きみがくれた日常を





「由乃ちゃん」

 次の日の朝、由乃ちゃんが家に来てくれた。
 きっと、昨日たくさん泣いたのだろう。
 目が腫れていて、いまでも少し泣きそうな顔をしていた。


「実は……わたし、あおちゃんが伊織くんのとこ行く前にちょっと話したの」

「え?」

 由乃ちゃんの言葉で俺のメッセージを葵が見ていたことがわかる。
 既読はついていなかったけど、ちゃんと見ていたんだ。

 はっと息を呑む。俺のせいだ。
 偶然、運悪く、その場所にいたのではなくて俺が呼び出したから。だから葵は。



「伊織が話があるってなんだろ。告白だったらどうしよ! 最高の誕生日になる! って笑ってた」

 両想いだったんだ。
 いや、自意識過剰かもしれないけど、少し前から気づいてた。
  葵が俺に見せる笑顔はみんなに向けるのとどこか違っていたから。
 これも俺の勝手な思い込みなのだけれど。

 昨日は葵の誕生日だった。
 だからこそ最高の誕生日にしてあげたかったはずなのに、俺のせいで最悪な誕生日になってしまった。


「はい、これ。あおちゃんのお葬式の場所」

 由乃ちゃんが書いてくれたみたいで、小さな紙には丁寧な絵と字が並んでいる。

「俺は……行かないよ」

 行けるわけないじゃないか。
 俺のせい。俺のせいみたいなものなのに。
 葵のご両親にどんな顔で会えばいいのかわからないのに。

「……うん。それでも渡しとくね」

 じゃあ、と言おうすると由乃ちゃんが大きな声を出す。

「伊織くん!」

「なに?」

「伊織くんのせいじゃないから! 
 だからあんまり自分を責めないでね」

 顔に出ていたのか、由乃ちゃんは心配そうにこっちを伺う。

「……うん、またね」



 その日はどうやって一日過ごしたのかなんて覚えてなかった。
 気づいたら一日が終わっていて、朝になっていた。

 起きてリビングの方へ行く。
 まるで葵のことは夢なんじゃないかってまだ錯覚してしまう。
 ほんとに夢だったらよかったのに。


「伊織。

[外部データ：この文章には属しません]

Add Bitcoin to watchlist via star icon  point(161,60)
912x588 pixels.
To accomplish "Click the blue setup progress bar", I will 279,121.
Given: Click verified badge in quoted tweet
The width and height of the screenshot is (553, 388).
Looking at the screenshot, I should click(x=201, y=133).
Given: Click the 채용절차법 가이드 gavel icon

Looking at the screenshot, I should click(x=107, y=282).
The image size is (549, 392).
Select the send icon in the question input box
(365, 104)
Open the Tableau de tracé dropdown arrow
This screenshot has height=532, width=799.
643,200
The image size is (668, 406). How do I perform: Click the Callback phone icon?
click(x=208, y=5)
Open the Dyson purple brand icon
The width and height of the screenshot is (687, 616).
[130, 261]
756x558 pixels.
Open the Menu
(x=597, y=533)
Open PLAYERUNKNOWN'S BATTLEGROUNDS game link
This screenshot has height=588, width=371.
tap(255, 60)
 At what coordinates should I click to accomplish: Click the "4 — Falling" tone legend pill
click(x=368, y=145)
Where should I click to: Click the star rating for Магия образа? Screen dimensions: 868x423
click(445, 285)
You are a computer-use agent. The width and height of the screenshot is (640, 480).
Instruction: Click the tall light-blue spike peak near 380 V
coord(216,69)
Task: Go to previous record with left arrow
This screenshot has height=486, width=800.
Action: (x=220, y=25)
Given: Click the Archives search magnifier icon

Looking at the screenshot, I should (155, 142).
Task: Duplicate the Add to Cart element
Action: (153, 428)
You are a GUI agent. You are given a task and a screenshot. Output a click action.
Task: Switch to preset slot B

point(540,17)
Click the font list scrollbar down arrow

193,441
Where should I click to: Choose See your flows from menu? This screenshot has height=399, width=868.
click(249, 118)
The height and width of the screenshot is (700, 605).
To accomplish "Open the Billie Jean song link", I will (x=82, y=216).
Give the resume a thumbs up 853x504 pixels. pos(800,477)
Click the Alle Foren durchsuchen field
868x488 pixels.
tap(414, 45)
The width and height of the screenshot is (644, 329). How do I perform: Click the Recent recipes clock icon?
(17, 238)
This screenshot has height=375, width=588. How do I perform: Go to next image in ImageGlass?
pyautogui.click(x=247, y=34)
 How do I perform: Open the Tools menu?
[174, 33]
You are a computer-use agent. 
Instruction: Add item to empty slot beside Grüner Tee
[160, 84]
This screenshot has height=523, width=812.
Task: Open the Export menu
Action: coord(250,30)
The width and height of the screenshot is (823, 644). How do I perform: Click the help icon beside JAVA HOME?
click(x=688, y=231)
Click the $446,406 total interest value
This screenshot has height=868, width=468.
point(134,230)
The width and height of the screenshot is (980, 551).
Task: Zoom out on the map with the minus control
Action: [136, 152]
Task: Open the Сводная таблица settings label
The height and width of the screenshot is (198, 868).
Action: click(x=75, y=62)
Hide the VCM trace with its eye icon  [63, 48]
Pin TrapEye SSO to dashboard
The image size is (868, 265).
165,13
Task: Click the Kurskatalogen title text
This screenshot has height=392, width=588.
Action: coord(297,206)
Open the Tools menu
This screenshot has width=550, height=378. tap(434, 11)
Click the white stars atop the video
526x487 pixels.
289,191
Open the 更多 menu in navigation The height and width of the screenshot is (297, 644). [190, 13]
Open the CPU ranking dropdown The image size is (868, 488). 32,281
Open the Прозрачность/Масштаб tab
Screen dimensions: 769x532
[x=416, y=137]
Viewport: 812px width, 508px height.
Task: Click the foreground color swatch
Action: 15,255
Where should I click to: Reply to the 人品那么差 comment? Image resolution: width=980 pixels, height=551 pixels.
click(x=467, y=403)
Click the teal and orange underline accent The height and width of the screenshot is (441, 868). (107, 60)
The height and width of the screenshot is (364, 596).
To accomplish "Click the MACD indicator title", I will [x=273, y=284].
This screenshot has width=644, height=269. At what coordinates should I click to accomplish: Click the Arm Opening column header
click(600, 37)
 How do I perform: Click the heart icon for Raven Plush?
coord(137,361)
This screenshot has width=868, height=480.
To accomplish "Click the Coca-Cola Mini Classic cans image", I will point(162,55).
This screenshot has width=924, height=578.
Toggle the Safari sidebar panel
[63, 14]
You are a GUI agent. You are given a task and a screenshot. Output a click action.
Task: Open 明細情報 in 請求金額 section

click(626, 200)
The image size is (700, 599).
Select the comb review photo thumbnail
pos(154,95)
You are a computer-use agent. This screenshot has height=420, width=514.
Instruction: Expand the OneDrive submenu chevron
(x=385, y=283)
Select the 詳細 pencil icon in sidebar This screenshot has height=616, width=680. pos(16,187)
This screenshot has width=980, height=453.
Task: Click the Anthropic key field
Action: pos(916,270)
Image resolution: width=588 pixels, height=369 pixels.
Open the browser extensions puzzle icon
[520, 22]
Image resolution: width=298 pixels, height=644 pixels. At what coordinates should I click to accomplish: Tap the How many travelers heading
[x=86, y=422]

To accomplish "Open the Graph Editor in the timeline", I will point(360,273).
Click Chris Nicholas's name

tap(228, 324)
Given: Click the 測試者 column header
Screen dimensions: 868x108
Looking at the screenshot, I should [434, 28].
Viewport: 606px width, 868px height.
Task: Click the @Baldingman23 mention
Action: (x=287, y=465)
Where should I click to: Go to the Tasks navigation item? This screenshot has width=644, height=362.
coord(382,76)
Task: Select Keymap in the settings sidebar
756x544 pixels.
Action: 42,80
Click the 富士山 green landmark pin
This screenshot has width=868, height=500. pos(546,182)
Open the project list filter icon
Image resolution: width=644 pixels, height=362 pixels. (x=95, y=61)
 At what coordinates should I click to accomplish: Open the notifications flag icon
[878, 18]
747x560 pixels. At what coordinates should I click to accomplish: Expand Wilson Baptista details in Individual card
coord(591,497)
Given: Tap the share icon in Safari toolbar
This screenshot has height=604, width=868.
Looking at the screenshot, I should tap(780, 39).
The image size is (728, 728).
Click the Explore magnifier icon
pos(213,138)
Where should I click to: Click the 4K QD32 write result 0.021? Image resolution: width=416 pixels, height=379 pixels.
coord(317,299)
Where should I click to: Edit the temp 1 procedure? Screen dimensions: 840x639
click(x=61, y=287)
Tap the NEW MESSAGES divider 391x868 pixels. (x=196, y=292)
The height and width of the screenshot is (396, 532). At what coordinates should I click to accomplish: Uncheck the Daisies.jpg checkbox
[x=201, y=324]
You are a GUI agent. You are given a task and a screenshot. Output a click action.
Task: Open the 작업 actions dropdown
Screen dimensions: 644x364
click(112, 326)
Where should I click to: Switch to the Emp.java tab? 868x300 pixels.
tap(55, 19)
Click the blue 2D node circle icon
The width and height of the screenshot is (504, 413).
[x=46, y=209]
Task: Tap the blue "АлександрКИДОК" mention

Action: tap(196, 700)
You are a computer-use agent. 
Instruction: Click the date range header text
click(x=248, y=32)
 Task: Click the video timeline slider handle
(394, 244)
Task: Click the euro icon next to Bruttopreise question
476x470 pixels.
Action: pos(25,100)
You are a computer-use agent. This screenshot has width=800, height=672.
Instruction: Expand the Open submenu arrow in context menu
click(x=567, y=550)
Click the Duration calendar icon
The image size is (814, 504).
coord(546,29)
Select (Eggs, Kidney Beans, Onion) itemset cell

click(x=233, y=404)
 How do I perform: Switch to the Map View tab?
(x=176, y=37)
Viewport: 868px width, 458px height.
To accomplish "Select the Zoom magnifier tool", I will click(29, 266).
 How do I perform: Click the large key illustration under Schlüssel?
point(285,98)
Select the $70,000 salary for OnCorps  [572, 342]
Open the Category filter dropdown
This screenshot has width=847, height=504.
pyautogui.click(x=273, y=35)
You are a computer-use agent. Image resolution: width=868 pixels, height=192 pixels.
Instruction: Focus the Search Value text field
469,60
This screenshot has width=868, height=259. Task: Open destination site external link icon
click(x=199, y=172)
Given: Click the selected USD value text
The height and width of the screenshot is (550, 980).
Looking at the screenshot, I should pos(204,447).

今日、水原さんとこのお葬式の日なんでしょ」

 ソファでぼーっと寝転がってる俺に向かって、母さんは言う。

「え、なんで母さんが」

 なにも言ってないのに。
 なんで、知ってるんだ?

「昨日、公園付近で葵ちゃんのお母さんに偶然会ってね、それで……」

「俺は行かない」

「行きなさい」

「行かないってば!」

 少し乱暴に声を上げる。


「葵ちゃんのお母さん、あなたに話したいことをあるみたいよ。
 行ってきなさい。そして、最期(さいご)にちゃんとお別れくらいしてあげなさい」

 はい、と制服や数珠を渡される。
 まるでもうはじめから用意されていたみたいに。

 それにしても、葵のお母さんが。
 そんなこと言われたら行くしかないじゃないか。



 葵のお葬式会場の前に立つ。

 嫌だった。お葬式に行くのが。
 葵がもうこの世にいないって嫌でも実感させてくるこの場所が。


「伊織くん」

 俺に気づいた由乃ちゃんが小走りで駆けてくる。
 その目にはまだ涙を浮かべてる。
 親友が亡くなったのだ。泣くのは当然だ。

 なのに、どうして俺は泣けないんだろう。
 お葬式という場所が葵はもういないって言ってるのに、俺だってもう実感させられてるはずなのに、俺はどうしてもその事実を受け止めることができない。
 まだ信じられずにいた。

 中に入るとすぐ、葵の笑顔の写真が目に入る。

「ねぇ、由乃ちゃん。葵はもういないんだよな」

「……うん」

 由乃ちゃんが唇を噛み締めながら俯く。


 控え室の中を見てみると、葵のご両親や親戚、近所の人がたくさん来ていた。
 その場にいるのはなんだか気まずくて、由乃ちゃんと違うところに座って待つことにした。


「わたし、あおちゃんにお誕生日おめでとうって言えなかった。あおちゃんがたのしそうに話してるの聴いてたらすっかり忘れちゃって。
 夜、電話で言おうかなって思ってて。
 でも、もう二度と言えないんだよね。言えばよかったな……」

 由乃ちゃんは後悔が残ってしまった、と泣きながら言う。

 そんなこといったら、俺だって伝えたいこと何ひとつ伝えられなかった。

 "好き"
 たった二文字なのに、それすら葵に言えなかった。


 葵のご両親もおばあさんも由乃ちゃんもみんな泣きながら、葵のことを見送った。

 でも、俺はやっぱり泣けなくて、その光景を見て心のほうがひどく痛かった。